— begin AVAILABLE DATA —

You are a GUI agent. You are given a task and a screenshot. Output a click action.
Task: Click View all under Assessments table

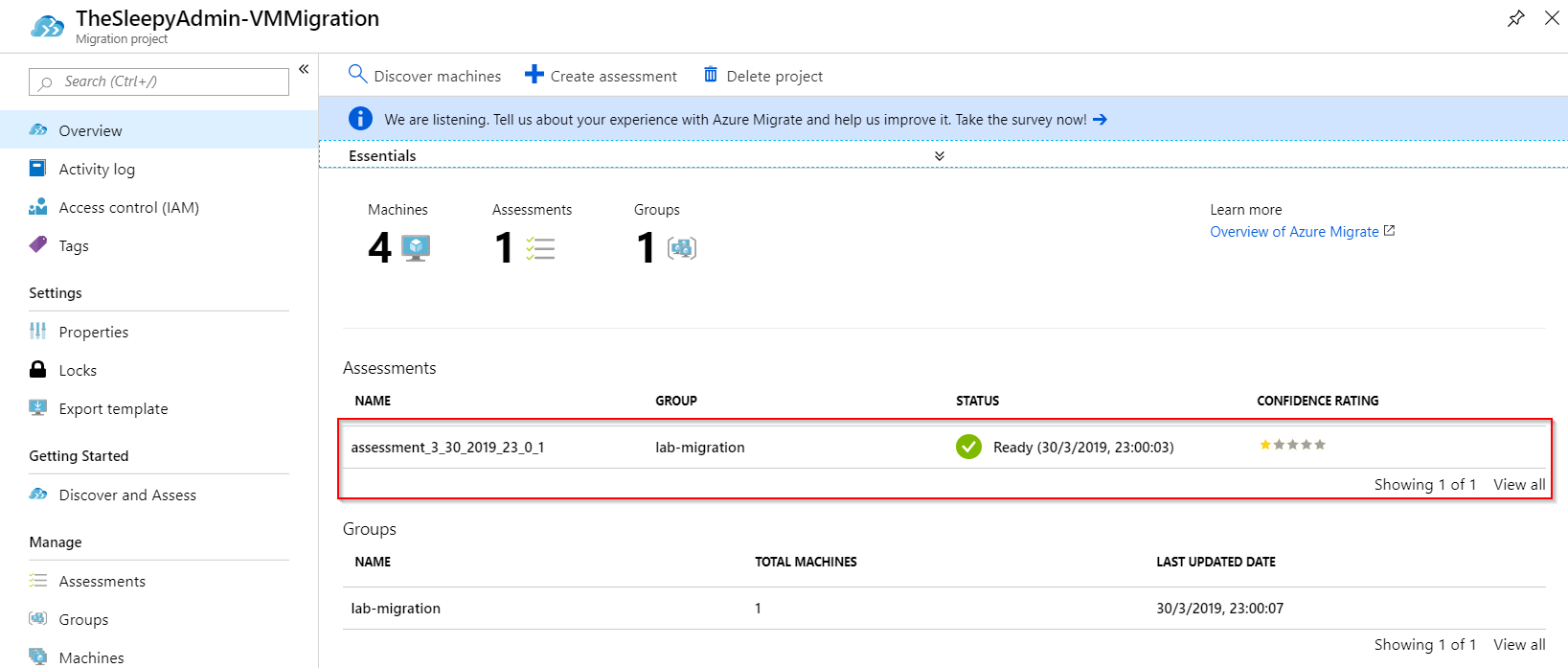click(x=1518, y=485)
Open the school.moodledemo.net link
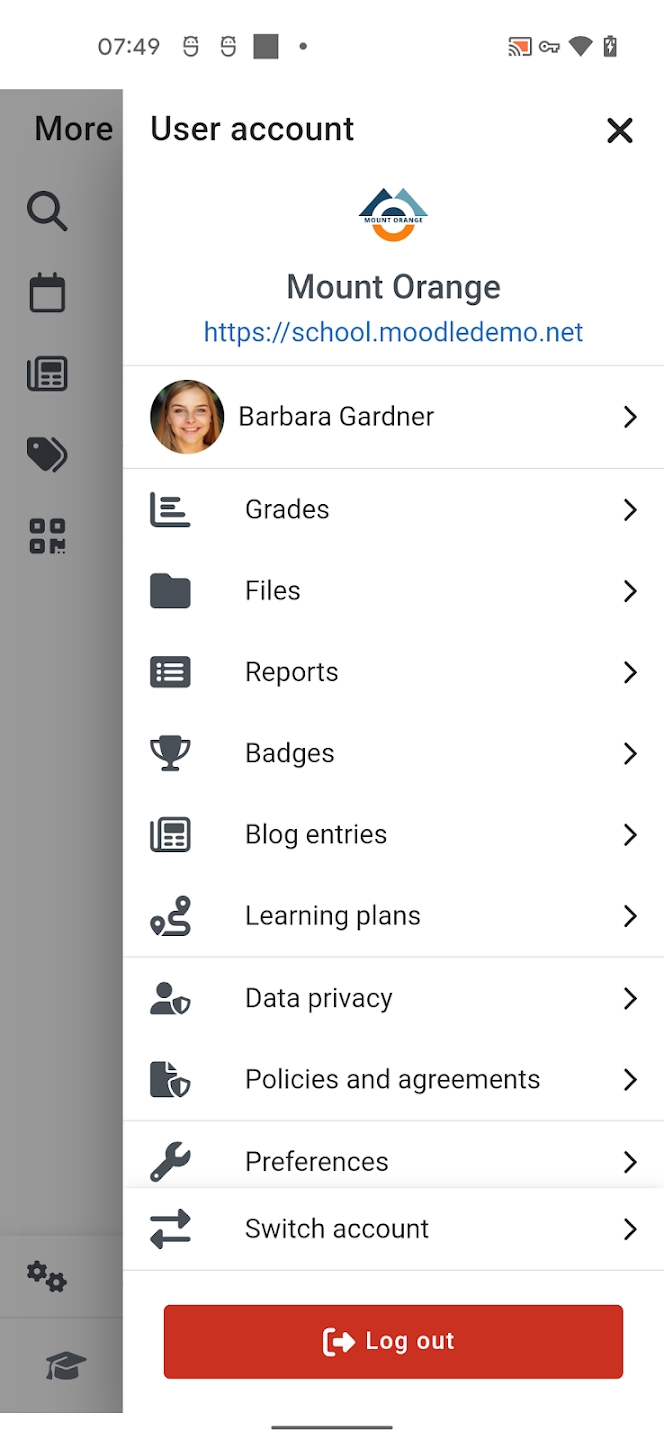This screenshot has height=1440, width=664. pos(393,332)
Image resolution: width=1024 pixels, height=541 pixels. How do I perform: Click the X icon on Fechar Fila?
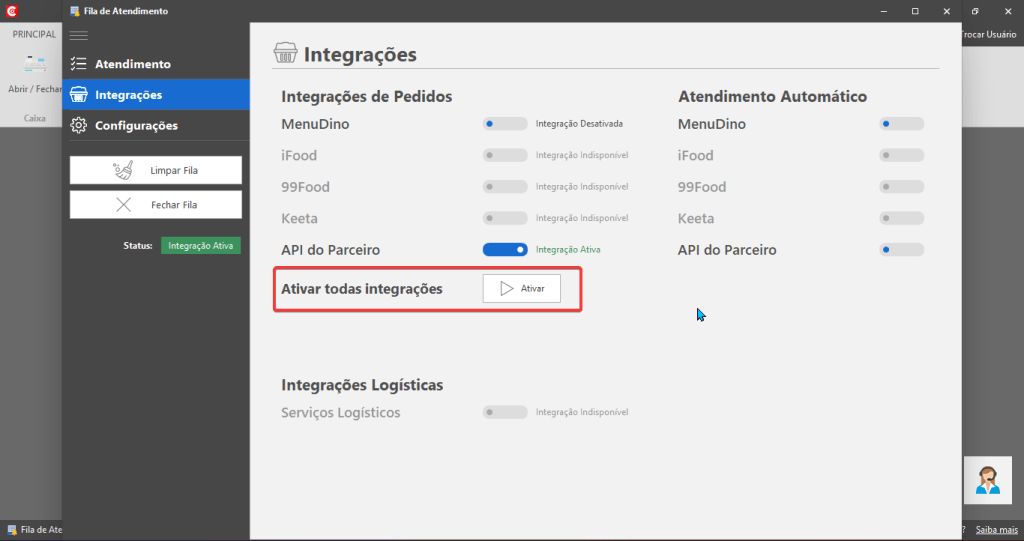[x=123, y=205]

— end AVAILABLE DATA —

## WHAT IS EXPECTED
Rewrite the records with "Assessments" swapped for "Grades" and everything else unchanged. Leave the pictures out.

## OUTPUT BELOW
You are a GUI agent. You are given a task and a screenshot. Output a click action.
Task: Click View all under Grades table

click(x=1518, y=485)
Open the school.moodledemo.net link
This screenshot has height=1440, width=664. pos(393,332)
Image resolution: width=1024 pixels, height=541 pixels. How do I perform: Click the X icon on Fechar Fila?
[x=123, y=205]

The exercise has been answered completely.